**COMPLETA LO SIGUIENTE**:
**A.** Según el fragmento sobre los fieles visigodos, ¿en qué no deben ser defraudados los fieles de los reyes por los sucesores en el trono?
**B.** Modifica el tramo del fragmento sobre los fieles visigodos que va desde "Que los fieles" hasta "de la merced.", reemplazando "príncipe" por "monarca".

**FRAGMENTO**:
• • • • • • •

A.GARCIA-GALLO, "Manual de Historia del Derecho Español, II. Antología de fuentes del Derecho español", Madrid, 1967, pp. 398-399. 

Fideles visigodos: 

 Que los fieles de los reyes no sean defraudados por los sucesores en el trono en el derecho de las cosas recibidas en "stipendium" del servicio que prestan. Con igual providencia se da nuestra sentencia para los fieles de los reyes que, si alguno sobreviviere al príncipe en las cosas justamente recibidas o adquiridas de la largueza del príncipe no deba haber perjuicio, pues si caprichosa o injustamente se perturba la merced de los fieles, nadie se decidirá a prestar pronto y fiel obsequio en tanto todo quede en lo incierto y se tema la causa de la discriminación en el futuro. Al contrario, la piedad del príncipe debe proteger su salud y bienes, pues por el ejemplo se incitará a los demás a la fe, cuando no se defraude a los fieles de la merced.

• • • • • • •

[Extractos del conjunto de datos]

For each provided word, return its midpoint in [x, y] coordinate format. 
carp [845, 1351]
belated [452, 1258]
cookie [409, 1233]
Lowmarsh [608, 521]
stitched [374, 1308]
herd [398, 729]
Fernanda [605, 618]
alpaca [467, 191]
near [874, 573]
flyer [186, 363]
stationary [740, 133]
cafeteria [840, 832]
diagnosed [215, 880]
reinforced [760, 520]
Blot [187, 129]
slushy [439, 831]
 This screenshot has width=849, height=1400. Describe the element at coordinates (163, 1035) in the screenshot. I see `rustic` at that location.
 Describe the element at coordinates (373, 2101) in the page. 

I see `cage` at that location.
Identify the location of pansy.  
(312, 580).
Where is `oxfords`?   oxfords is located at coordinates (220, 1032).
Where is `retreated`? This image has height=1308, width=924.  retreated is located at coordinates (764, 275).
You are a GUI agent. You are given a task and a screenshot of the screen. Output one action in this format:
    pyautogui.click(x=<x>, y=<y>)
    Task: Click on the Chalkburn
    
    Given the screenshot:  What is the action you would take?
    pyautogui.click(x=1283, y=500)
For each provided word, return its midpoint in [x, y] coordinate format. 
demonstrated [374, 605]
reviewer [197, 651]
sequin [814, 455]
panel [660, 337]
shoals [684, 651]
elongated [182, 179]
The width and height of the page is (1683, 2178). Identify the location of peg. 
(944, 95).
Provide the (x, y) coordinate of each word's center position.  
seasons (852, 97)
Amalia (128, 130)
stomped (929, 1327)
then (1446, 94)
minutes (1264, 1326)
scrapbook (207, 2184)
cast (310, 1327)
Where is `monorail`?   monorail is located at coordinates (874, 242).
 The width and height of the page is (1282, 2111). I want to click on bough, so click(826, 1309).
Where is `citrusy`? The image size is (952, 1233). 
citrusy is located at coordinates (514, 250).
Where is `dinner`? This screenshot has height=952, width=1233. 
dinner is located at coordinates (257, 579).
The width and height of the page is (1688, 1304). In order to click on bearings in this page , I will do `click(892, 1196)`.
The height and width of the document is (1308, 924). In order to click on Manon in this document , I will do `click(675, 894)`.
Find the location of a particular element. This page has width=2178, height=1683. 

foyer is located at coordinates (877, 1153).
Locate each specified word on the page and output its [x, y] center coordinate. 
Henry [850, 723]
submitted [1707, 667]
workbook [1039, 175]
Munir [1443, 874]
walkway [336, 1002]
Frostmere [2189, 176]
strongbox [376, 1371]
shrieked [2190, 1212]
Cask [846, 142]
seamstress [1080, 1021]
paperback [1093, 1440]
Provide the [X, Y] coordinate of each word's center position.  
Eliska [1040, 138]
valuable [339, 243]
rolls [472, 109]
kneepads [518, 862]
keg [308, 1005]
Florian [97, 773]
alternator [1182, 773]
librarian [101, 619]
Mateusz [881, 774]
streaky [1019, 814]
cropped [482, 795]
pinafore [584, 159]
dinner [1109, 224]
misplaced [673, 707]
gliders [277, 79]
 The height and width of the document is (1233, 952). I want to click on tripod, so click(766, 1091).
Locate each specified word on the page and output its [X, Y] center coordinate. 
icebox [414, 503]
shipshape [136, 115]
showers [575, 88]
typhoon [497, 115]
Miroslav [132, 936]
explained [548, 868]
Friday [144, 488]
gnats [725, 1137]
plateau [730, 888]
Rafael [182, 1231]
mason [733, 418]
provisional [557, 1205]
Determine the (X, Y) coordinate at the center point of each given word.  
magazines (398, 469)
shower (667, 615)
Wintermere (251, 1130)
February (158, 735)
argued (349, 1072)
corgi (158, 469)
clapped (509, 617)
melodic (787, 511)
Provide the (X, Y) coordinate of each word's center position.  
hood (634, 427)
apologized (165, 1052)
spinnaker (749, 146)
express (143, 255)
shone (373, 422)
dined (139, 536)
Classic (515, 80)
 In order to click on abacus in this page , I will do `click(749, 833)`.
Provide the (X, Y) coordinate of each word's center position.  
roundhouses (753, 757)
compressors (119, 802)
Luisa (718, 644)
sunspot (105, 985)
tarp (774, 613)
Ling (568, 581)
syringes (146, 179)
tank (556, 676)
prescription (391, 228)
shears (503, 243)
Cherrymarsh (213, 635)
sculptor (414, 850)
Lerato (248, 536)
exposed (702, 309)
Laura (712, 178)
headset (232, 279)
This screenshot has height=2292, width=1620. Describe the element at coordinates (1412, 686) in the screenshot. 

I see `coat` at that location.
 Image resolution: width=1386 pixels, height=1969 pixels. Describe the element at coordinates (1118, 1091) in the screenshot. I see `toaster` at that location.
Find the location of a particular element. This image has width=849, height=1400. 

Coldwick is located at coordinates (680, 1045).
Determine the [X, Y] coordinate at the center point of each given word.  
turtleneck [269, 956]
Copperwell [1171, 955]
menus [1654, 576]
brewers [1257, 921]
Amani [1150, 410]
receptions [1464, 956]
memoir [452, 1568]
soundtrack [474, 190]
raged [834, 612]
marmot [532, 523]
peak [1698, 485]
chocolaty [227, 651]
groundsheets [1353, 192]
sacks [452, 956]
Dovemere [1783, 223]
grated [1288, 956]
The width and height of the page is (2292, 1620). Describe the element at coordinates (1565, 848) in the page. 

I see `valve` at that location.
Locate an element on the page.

• • • • • • •

**RESPUESTAS**:
**A.** En el derecho de las cosas recibidas en "stipendium" del servicio que prestan.

**B.**
Que los fieles de los reyes no sean defraudados por los sucesores en el trono en el derecho de las cosas recibidas en "stipendium" del servicio que prestan. Con igual providencia se da nuestra sentencia para los fieles de los reyes que, si alguno sobreviviere al monarca en las cosas justamente recibidas o adquiridas de la largueza del monarca no deba haber perjuicio, pues si caprichosa o injustamente se perturba la merced de los fieles, nadie se decidirá a prestar pronto y fiel obsequio en tanto todo quede en lo incierto y se tema la causa de la discriminación en el futuro. Al contrario, la piedad del monarca debe proteger su salud y bienes, pues por el ejemplo se incitará a los demás a la fe, cuando no se defraude a los fieles de la merced.